Even if the portrait of the mother n. 4 showed an adult woman, the mummy’s small size suggested otherwise, and scans confirmed the mummy was a child, still so young that none of her permanent teeth had emerged. His body measured 37 inches (937 millimeters) from the top of the skull to the soles of his feet, and the casings added another 2 inches (50 mm), according to the study.
The researchers also found 36 needle-like structures in the case: 11 around the head and neck, 20 near the feet and five near the torso. X-ray diffraction determined that these were modern metal wires or pins that may have been added to stabilize the artifact during the last century.
A surprising finding was an uneven layer of sediment in the mummy’s casings, possibly mud that had been used by the priests present to secure the mummy’s bandages, Stock suggested. Another puzzling discovery was a small elliptical object about 7mm long, which the researchers found in the mummy’s casings above the abdomen, dubbing the object “F inclusion.”
X-ray diffraction showed it was calcite, but what was it?

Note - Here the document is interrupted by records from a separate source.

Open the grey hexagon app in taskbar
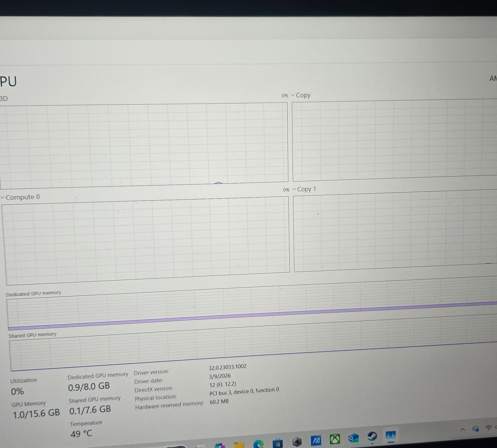The height and width of the screenshot is (448, 497). pos(297,442)
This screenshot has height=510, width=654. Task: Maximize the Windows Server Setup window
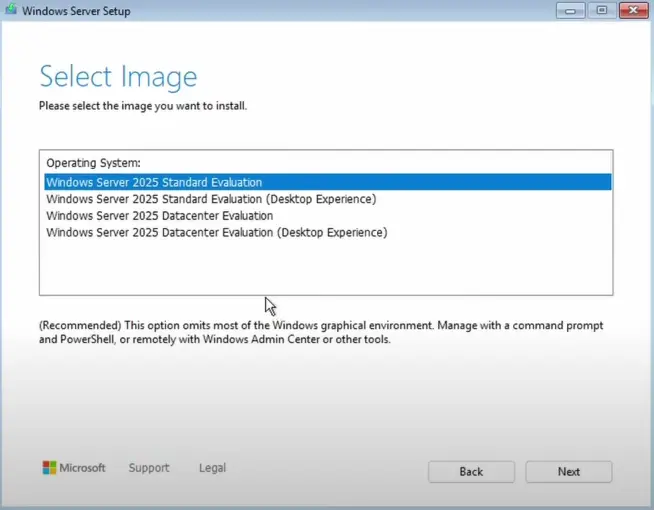[602, 10]
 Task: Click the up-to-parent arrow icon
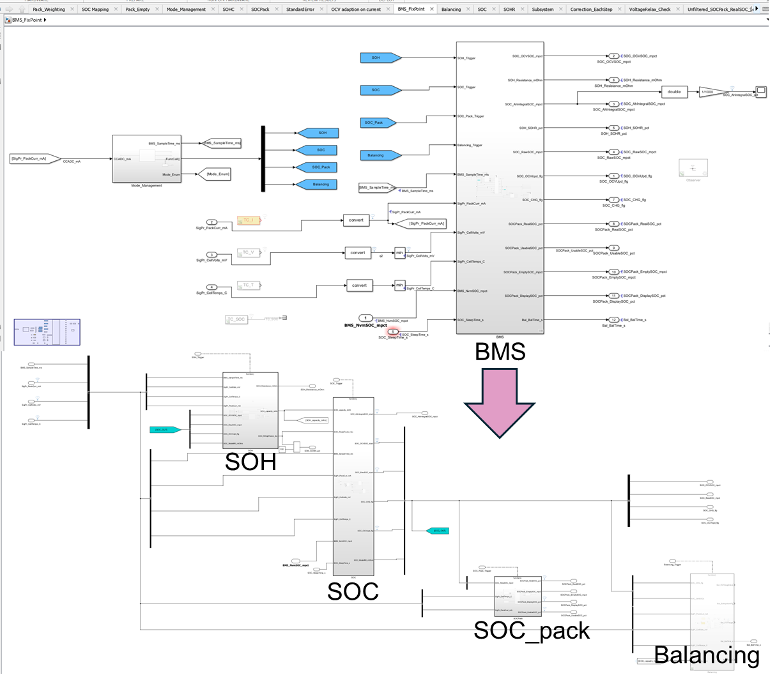[x=21, y=10]
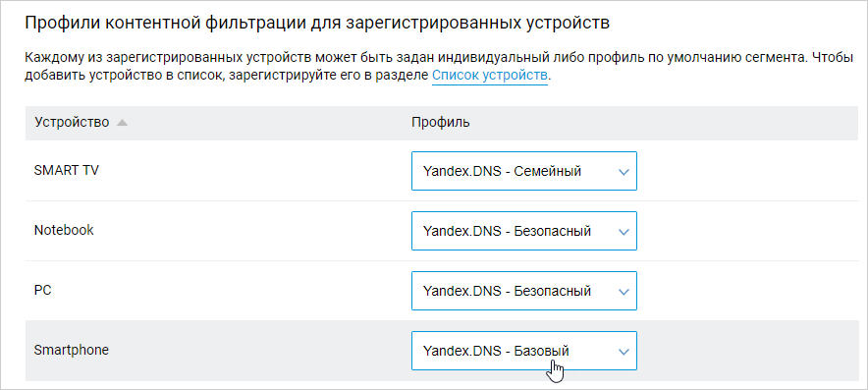Open the Yandex.DNS - Семейный profile selector
868x390 pixels.
(x=524, y=171)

One possibility is that it could be an amulet included because the baby’s body was damaged during the mummification, Stock said. After such an incident, priests often placed an amulet like a scarab on the damaged body part to protect the person in the afterlife, and the calcite “blob” found was about the right size and in the right position for it to be a scarab. protective, explained Stock.
However, the resolution of the CT scan wasn’t high enough to show the details carved into the object, so it’s impossible to say for sure what it might be, he added.
“Every time you walk into a studio like this, you get good answers. But then you raise other questions,” said Stock.
The results were published online November 25 on Journal of the Royal Society Interface.